Crowds Line Up To Take Blame For Fallen Confederate Monument In Solidarity With Arrested Demonstrators

“We’re not going to let the police or this jail intimidate us.”

By Eric Shorey

Earlier this week, activist Taqiyah Thompson climbed a ladder and tied a rope around a confederate monument in Durham, North Carolina, leading to its destricution by a group of demonstrators. On Wednesday, she was arrested and charged with two felonies. Yesterday, crowds gathered outside police offices in the town in solidarity with Thompson, according to Think Progress

The groups were hoping to convince police to drop the charges against Thompson by demonstrating that an entire community was responsible for the statue's dismantling, not just her and the other three activists, Peter Gull Gilbert, Dante Emmanuel Strobino, and Ngoc Loan Tran, who were also arrested.

“It was a community all together who did that—who was responsible for that toppling of racism,” said Lamont Lilly, activist and Workers World Party (WWP) vice presidential candidate. “Very often it does take one person to be the spark, to be the initiator like Bree Newsome [who removed the Confederate flag from the South Carolina statehouse grounds in 2015]. But it takes a movement, it takes a mass of people to support that and keep the movement sustainable.”
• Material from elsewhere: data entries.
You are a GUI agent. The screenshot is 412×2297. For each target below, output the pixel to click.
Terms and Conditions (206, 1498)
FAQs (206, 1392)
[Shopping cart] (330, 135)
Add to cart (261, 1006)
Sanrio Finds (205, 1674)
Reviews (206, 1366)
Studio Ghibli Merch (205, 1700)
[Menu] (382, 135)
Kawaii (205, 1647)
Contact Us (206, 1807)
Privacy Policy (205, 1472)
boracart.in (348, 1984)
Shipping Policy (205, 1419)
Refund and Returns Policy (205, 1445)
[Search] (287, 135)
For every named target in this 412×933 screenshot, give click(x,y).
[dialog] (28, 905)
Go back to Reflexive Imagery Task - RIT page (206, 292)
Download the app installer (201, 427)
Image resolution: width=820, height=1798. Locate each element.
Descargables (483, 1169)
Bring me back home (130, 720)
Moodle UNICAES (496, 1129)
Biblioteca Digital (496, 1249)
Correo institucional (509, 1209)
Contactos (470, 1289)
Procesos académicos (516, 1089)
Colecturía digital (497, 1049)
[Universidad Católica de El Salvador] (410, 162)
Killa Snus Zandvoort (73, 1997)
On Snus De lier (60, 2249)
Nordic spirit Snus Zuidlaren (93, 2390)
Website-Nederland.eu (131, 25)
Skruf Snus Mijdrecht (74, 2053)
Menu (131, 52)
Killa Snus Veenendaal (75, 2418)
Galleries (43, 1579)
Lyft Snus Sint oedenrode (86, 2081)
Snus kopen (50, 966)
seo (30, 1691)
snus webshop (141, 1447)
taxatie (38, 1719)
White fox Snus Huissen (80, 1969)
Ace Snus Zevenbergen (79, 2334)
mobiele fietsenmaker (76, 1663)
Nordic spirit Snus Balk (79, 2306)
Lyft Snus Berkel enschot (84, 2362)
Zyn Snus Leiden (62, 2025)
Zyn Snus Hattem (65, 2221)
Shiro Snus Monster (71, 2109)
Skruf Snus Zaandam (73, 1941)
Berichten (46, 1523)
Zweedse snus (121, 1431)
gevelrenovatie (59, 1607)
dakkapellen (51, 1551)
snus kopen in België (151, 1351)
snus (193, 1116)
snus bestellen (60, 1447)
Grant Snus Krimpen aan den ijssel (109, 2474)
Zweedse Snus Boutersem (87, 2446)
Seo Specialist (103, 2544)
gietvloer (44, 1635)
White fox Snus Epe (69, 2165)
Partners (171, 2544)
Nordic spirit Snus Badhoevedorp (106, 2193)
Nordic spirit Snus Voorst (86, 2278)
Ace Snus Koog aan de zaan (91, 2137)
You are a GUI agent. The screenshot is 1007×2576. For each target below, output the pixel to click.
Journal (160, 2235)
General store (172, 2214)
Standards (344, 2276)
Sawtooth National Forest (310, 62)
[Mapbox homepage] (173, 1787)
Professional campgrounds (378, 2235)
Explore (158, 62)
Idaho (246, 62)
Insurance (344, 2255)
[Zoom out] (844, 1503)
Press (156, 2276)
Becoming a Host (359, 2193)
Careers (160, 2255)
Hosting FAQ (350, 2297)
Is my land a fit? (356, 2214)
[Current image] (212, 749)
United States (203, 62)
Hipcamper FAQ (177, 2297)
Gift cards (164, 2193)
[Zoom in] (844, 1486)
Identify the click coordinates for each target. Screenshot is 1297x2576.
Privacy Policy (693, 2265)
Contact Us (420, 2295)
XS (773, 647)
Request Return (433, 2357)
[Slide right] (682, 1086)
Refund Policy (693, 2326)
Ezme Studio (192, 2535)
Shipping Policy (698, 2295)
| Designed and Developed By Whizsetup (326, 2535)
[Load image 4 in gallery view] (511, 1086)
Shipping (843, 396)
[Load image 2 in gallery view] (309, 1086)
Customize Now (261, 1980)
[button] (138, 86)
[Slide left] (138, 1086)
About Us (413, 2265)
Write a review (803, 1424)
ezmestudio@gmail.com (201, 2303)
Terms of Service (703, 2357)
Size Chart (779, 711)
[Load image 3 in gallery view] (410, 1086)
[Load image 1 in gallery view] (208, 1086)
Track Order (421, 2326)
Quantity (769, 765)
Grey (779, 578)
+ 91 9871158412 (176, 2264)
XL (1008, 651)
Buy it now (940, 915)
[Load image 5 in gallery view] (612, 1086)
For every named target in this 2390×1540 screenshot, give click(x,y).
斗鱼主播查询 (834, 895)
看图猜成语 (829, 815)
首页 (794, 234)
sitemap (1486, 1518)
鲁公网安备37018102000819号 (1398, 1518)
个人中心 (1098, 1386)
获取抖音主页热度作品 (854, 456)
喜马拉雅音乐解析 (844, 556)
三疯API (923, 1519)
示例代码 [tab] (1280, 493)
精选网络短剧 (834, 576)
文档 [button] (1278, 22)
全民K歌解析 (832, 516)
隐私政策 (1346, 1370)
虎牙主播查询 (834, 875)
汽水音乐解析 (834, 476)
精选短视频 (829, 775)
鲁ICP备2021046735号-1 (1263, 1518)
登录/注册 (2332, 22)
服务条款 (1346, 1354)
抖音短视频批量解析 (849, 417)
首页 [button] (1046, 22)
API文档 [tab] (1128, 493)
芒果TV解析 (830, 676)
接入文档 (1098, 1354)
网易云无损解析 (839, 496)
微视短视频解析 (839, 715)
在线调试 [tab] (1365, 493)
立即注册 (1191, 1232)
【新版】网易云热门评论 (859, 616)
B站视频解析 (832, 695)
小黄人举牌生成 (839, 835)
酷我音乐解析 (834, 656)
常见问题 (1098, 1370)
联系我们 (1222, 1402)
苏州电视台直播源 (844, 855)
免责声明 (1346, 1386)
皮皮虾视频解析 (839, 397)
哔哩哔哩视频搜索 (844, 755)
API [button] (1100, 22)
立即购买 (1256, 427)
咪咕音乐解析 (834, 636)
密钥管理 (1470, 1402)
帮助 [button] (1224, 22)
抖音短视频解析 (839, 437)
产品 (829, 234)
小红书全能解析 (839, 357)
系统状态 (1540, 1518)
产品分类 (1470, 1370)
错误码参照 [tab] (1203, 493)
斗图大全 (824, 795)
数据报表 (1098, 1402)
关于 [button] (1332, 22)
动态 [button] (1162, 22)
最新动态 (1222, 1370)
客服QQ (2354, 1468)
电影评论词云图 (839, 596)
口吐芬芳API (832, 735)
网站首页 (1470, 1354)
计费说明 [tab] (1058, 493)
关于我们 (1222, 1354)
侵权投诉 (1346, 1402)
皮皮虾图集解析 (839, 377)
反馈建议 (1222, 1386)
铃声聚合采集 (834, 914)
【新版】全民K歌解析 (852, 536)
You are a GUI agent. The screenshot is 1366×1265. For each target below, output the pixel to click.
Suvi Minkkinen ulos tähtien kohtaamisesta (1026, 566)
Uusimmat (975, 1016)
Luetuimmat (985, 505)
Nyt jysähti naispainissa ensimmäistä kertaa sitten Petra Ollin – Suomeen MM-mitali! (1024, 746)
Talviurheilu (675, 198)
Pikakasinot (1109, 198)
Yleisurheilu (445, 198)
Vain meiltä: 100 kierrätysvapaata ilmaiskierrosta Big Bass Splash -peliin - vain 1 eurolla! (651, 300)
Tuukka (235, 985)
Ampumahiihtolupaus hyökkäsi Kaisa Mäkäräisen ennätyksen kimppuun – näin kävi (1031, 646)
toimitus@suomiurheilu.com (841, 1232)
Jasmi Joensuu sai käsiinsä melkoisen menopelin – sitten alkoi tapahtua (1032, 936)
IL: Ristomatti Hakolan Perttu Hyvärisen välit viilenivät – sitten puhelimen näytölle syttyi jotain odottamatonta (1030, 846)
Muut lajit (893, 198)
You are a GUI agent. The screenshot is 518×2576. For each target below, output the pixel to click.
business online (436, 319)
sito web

Many of the supporters were "turning themselves in" to police as a symbolic gesture.

The public was barred from attending the hearings of more activists arrested: Elena Everett, Aaron Caldwell, and an unnamed third. What they were charged with was not released to the public. 

“We are following a historical legacy of standing up to the powers that be, to these racist, fascist systems, and we’re on the right side of history,” Tran said on Wednesday. “We’re not going to let the police or this jail intimidate us.”

Thompson, specifically, could face up to 66 months behind bars, according to the HuffPost. Activists are hailing her as a hero.